Village NetMedia publishes the Bar Harbor Times, the Capital Weekly in Augusta, the Herald Gazette in Rockland, and the Republican Journal in Belfast. Starting Wednesday, July 6, the newspapers will be printed by Sun Journal Media Group in Lewiston, the Rockland company identified Tuesday in a prepared statement.
In Tuesday’s statement, Village NetMedia CEO Richard Anderson indicated that the decision is an economic one. The company’s presses are more than 40 years old and in need of costly repairs, he indicated.
“While making the decision to close the company’s own print facility makes compelling business sense, the decision is made with great regret due to its effect on the lives of 15 full- and two part-time [employees] working at the plant,” Anderson said in the statement. “This is a very dedicated and capable staff. Our decision has no relationship to the quality of their work.”
One of the affected employees has worked at the plant for 34 years and five others have been there more than 19 years, he added.
The closure is effective immediately, the statement indicated.
Anderson said Tuesday that 19 people worked in the company’s printing division, but that two of them have taken other positions with Village NetMedia. The remaining 17 are being laid off, he said.
Aside from its own papers, Village NetMedia also printed another 20 or so newspapers that are part of a cooperative organized by Reade Brower, owner and president of The Free Press, a free weekly tabloid newspaper based in Rockland that serves coastal Knox, Lincoln and Waldo counties.
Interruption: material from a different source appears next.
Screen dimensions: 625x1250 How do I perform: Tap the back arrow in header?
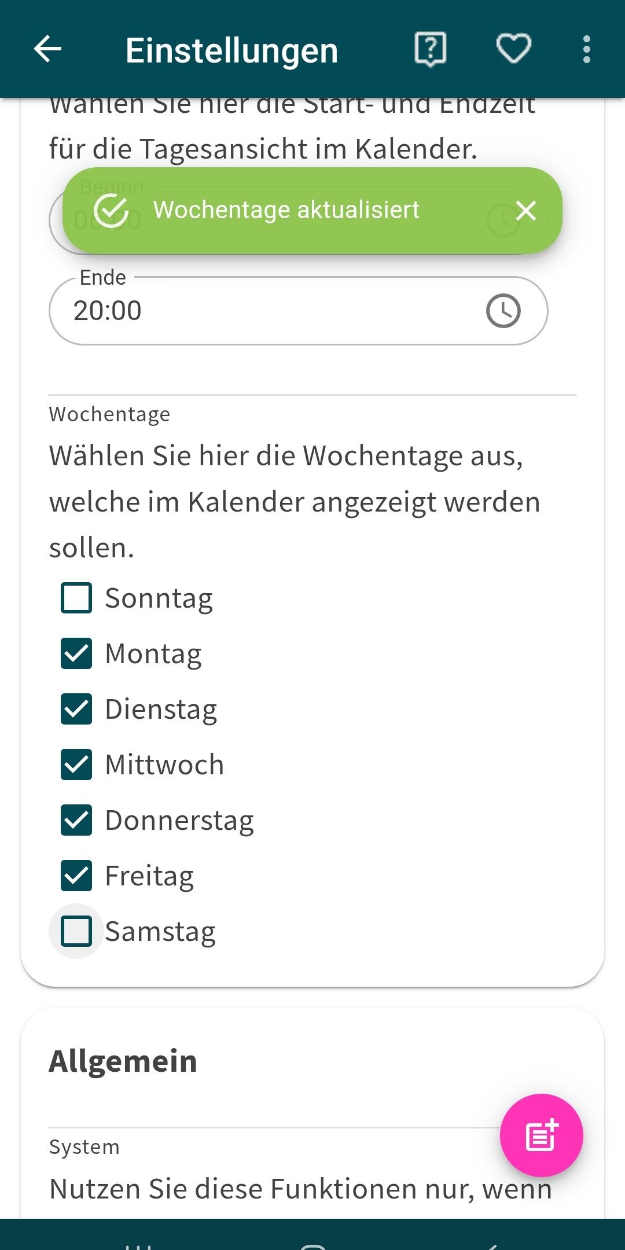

Those papers will be printed in Brunswick, at least on a short-term basis, by The Times Record newspaper, he said.
Village NetMedia started printing newspapers in 2008, when it purchased Courier Publications from South Carolina-based Crescent Publishing Co., which published six Maine newspapers at its Rockland printing facility. One of those papers, the Waldo Independent of Belfast, ceased publication while two others, the Camden Herald and the Courier-Gazette in Rockland, later were combined into the Herald-Gazette.
Anderson wrote in Tuesday’s release that printing the newspapers in Lewiston will give Village NetMedia, which operates online as Village Soup, the chance to expand the variety and format of its print products.
The Sun Journal printing facility can run up to 48 pages in one section, while the Village Soup presses can run only 24, which for Village Soup results in more frequent stopping of the presses and more wasted copies, according to Anderson. The Sun Journal presses, which operate 16 hours a day and seven days a week, can print 50 percent of a press run in color. The Village Soup presses operate 10 hours a day for four days each week and can only print 16 percent of each press run in color.
“This move gives the company greater flexibility to adjust to a world in which news and information is being accessed in many more ways than the printed newspaper,” Anderson said in the release. “Our focus needs to be on serving communities with timely and trusted content while leveraging the technology and equipment from those who consider printing their core business.”